Adiamento da Moção pode ser decretado ilegal?
Constitucionalista Vitalino Canas entende não ser possível averiguar a legalidade ou irregularidade de actos ou decisões políticas.
Uma vez que resulta de decisão política, o constitucionalista Vitalino Canas não vê forma de anular o controverso adiamento da discussão e consequente votação da Moção de Censura apresentada pelo Chega (CH) ao Governo Regional da Madeira. Na opinião deste antigo deputado do PS a única possibilidade para alterar o que foi decidido em Conferência de Líderes e posteriormente ratificado em plenário, só mesmo por nova decisão de uma maioria parlamentar.

§ **O seu objetivo**:
Na notícia sobre a moção de censura, copie tudo desde "Uma vez que" até "uma maioria parlamentar." e mude "controverso" para "polémico".

§ **Registos guardados**:
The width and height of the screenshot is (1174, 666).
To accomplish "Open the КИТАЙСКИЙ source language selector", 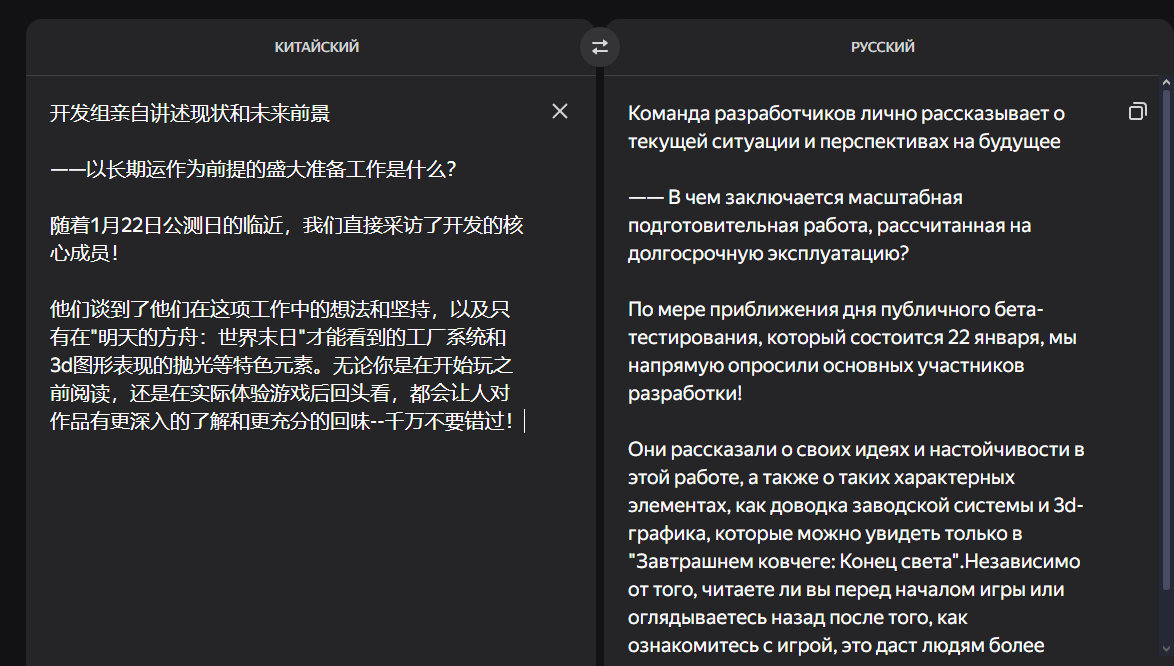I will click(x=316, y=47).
...
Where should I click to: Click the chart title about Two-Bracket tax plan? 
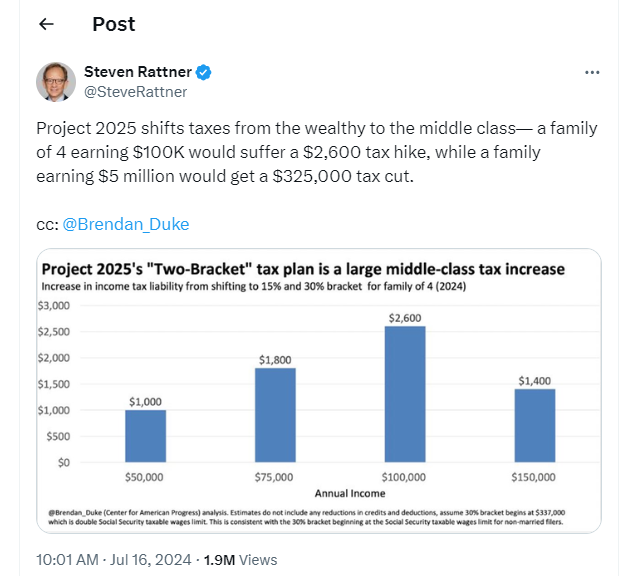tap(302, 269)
* * *
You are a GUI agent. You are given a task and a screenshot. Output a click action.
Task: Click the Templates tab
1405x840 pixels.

§ **Resposta do exercício**:
Uma vez que resulta de decisão política, o constitucionalista Vitalino Canas não vê forma de anular o polémico adiamento da discussão e consequente votação da Moção de Censura apresentada pelo Chega (CH) ao Governo Regional da Madeira. Na opinião deste antigo deputado do PS a única possibilidade para alterar o que foi decidido em Conferência de Líderes e posteriormente ratificado em plenário, só mesmo por nova decisão de uma maioria parlamentar.